Aim 1: Do these statements agree with the Welsh Newspapers Online paper below? Answer yes or no for each, quoting the deciding words. (a) The content logs give a complete record of each user's journey through the site. (b) Every interaction with the website is recorded as one line of plain text. (c) Web log analysis had already been used to study digitized newspaper archives before this study.
Aim 2: According to the Welsh Newspapers Online paper below, how many weblogs were there in total?
Aim 3: Can you pick up the Welsh Newspapers Online paper below where its text stops and write what comes next?

— start Source text —

Exploring Usage of Digital Newspaper Archives through Web Log Analysis: A Case Study of Welsh Newspapers Online

paper, specified "long paper"
  1. 1. Paul Matthew Gooding

    University College London

Work text
This plain text was ingested for the purpose of full-text search, not to preserve original formatting or readability. For the most complete copy, refer to the original conference program.

1. Introduction
This paper will present the findings from a case study undertaken with the support of the National Library of Wales. It utilises web log analysis to discover more aboutt he use and users of Welsh Newpspaers Online (WNO),[1] a digitised newspaper archive which currently contains around 420,000 digitised newspapers from, and relating to, Wales. Web log analysis has previously been undertaken to analyse online user behaviour, with utility for websites 12, e-journals 345, and digital resources 67. To date, however, it has not been used to analyse the use of digitised newspaper archives. This paper presents the findings from a detailed analysis of content logs from a period of three months, starting from the launch of WNO in March 2014, and provides an important empirical study into how users are interacting with digitised newspapers. In doing so, it helps to illuminate some existing debates about the impact of digitisation upon reading and scholarship.

These debates have focused on how digitisation fo newspapers has changed the way users engage with these materials. Mussell, for instance, has noted that article-level representation foregrounds the partial textual transcript, even though the physical article is actually one textual component operating among many others. This means that users of a digitised newspaper may lose the original context of the material by approaching it in a different way online 8. Brake additionally notes that "digital representations of nineteenth-century copy denaturalizes it and transforms the reader... into a user who sees the content inextricably embedded in the matrix of the newspaper pages" 9. These issues have been expressed in concerns that this will have a sever impact on reading behaviour 101112. This paper demonstrates that, while user engagement remains extremely high, it is evident that the nature of this engagement has been unavoidably transformed by digitisation.

2. Methodology
In order to undertake this analysis, the National Library of Wales IT team supplied a complete set of content logs, collected for a period of three months from the launch of the collection in March 2013. These logs specifically recorded interactions with content discover and viewing mechanisms on the WNO website. As a result, they are not a complete log of the user's journey. Instead, the logs track a number of important basic behaviours: searchers undertaken by users on the website (search queries); occasions where users have browsed, filtered, or otherwise interacted with search results (search results queries); and instances where users have viewed newspaper pages (content queries). The weblogs record each interaction with the website as a single line of plain text, recorded automatically on the website servers. The following example demonstrates the format of a single content query:

2013-06-02T12:26:50+01:00 51a5c97c3c8d3 llgc-id:3036868 llgc-id:3039814 llgc-id:3037695 Aberystwyth Observer 21 September 1872 [2] ART40

The elements are, in order: date and time of interaction; unique user ID; server IDS for website content; title of newspaper viewed; date of newspaper edition; page number viewed; article number on the page viewed. Additionally, search queries contain a field with the user’s search terms, and search results queries include a field which shows the nature of the user’s interaction. In total, there were over 300,000 weblogs, which therefore provide a rich source of information about user interactions with the content of WNO.

— end Source text —
— start Listing —

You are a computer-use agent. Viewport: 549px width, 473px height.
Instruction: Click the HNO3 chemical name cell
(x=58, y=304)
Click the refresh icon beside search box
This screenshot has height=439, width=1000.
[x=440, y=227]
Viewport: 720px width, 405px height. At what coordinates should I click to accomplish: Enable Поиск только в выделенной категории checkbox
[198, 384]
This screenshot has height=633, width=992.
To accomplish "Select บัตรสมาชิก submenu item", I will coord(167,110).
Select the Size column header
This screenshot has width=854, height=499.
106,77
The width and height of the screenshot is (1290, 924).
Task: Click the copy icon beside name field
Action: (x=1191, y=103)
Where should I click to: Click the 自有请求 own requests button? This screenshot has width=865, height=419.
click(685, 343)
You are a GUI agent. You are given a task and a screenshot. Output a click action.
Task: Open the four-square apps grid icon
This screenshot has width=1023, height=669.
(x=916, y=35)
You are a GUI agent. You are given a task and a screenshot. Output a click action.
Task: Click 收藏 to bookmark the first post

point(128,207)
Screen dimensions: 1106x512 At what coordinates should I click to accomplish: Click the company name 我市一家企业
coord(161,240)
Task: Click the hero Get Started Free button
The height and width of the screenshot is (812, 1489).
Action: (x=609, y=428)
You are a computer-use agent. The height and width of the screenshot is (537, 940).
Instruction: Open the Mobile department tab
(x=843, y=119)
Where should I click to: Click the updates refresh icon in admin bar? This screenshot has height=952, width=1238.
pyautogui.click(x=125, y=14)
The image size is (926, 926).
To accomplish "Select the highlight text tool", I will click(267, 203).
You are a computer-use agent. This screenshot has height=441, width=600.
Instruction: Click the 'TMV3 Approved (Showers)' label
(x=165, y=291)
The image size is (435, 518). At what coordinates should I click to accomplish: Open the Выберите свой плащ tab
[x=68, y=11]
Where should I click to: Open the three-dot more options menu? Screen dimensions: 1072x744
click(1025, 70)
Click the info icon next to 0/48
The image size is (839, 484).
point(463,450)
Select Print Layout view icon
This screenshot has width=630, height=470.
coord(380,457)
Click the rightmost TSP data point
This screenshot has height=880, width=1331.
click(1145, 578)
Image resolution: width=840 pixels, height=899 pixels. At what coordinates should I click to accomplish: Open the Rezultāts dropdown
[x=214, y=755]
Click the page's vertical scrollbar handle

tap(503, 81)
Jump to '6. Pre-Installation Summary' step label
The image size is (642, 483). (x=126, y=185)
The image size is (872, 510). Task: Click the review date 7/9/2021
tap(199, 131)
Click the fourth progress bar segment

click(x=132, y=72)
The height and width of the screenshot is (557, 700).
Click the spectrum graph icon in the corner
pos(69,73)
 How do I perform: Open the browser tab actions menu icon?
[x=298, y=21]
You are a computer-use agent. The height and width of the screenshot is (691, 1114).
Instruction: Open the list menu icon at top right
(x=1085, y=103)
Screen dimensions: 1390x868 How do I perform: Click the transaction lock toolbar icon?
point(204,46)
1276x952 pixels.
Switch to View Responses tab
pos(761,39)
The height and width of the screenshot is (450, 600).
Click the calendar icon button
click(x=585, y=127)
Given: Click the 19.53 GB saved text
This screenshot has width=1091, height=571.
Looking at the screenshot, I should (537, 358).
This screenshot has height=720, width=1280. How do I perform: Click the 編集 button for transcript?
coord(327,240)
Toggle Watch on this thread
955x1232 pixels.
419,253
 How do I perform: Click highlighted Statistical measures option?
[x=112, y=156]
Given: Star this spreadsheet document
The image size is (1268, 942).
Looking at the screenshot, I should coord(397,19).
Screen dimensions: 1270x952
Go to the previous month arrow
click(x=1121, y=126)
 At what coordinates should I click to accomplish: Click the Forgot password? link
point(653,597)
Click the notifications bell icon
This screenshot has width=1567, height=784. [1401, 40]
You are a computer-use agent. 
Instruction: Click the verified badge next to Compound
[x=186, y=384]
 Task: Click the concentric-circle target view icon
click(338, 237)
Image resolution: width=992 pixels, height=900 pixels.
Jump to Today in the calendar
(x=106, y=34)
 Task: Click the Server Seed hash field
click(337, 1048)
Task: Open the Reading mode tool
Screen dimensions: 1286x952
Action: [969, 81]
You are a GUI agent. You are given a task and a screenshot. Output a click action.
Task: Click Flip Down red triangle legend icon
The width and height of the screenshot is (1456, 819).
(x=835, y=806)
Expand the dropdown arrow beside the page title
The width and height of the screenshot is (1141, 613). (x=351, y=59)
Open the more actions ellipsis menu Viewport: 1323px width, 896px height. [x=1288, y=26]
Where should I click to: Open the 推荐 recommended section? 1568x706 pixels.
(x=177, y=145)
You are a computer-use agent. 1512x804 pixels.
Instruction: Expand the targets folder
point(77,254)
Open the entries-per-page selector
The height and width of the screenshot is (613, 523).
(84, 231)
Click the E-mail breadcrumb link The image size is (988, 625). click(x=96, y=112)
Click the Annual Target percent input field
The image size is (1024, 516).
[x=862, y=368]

— end Listing —

Reply 1:
(a) No: "As a result, they are not a complete log of the user's journey."
(b) Yes: "The weblogs record each interaction with the website as a single line of plain text, recorded automatically on the website servers."
(c) No: "To date, however, it has not been used to analyse the use of digitised newspaper archives."

Reply 2: Over 300,000.

Reply 3:
This data allows several metrics to be analysed: most viewed newspaper titles; most viewed years; most viewed page numbers; average number of pageviews per visit; and percentage of pageviews involving search, search results or content queries. To achieve this, the investigator heavily post-processed the data in Excel. All non-relevant fields were stripped from the spreadsheet, then a column was added which automatically populated pageview numbers for each unique user ID, from 1 for the first page viewed by a user, to X for the last. Search, browser and content queries were also changed to numerical values of 1,2, and 3 respectively. This allowed the data to be processed into appropriate graphical representations. In particular, it allowed large-scale analysis of the complete dataset, in order to uncover overall patterns and trends in graphical form.

3. Findings
The content logs have provided a wealth of fascinating data on the behaviour and interests of users of Welsh Newspapers Online. We will discuss some of the most important findings in more depth below.

The following chart shows the findings from the large-scale analysis of the content logs, demonstrating the percentage of queries by type at each pageview. From this chart we can see which broad categories of user behaviour were most common for any given pageview:

Fig. 1:

The chart demonstrates that content queries remain an important part of user activity, regardless of how long visitors spend on the website. In fact, once visitors view over 100 pages, they seem to view increasingly large amounts of content. By contrast, the longer a user spends on the resource, the less likely they are to be engaged in search activities. Instead, we see that search result queries replace search queries in importance.

This tells us that the importance of search as a discovery mechanism becomes less important with time spent on a particular visit: the majority of users begin by searching the collection, and then slowly but steadily move away from searching to view content or to browse search results. However, the data suggests that digital reproductions of newspapers do effect how users engage with them, in one particular way: while they browse the website, extensively, we can see that they do not browse through newspaper content. The following chart shows that users primarily tend to view the title page but, in general, the further into a newspaper the page is,

the fewer times it will be read. This data should be contextualised: the average number of pages per newspaper is around 6.3. However, the drop in views begins from the second page, which strongly suggests that users are unlikely to browse through pages:

Fig. 2:

In this respect, the findings seem to confirm the fears that digitised texts interfere with the deep, ordered reading behaviour attributed to printed materials. While there are valid concerns about the way in which inline reading may distance users from the original context of newspaper material, we must also recognise that users certainly are deeply engaged with digitised newspaper archives: it is the type of engagement that has changed. This highlights two important conclusions: the side-lining of browsing makes serendipitous discoveries less likely, and means that search functionality, OCR quality, and website design are as important as the availability of content in ensuring that users are able to discover content; and that existing remediations of newspapers are some way from recreating the reading behaviour that has been attributed to the physical text 1314.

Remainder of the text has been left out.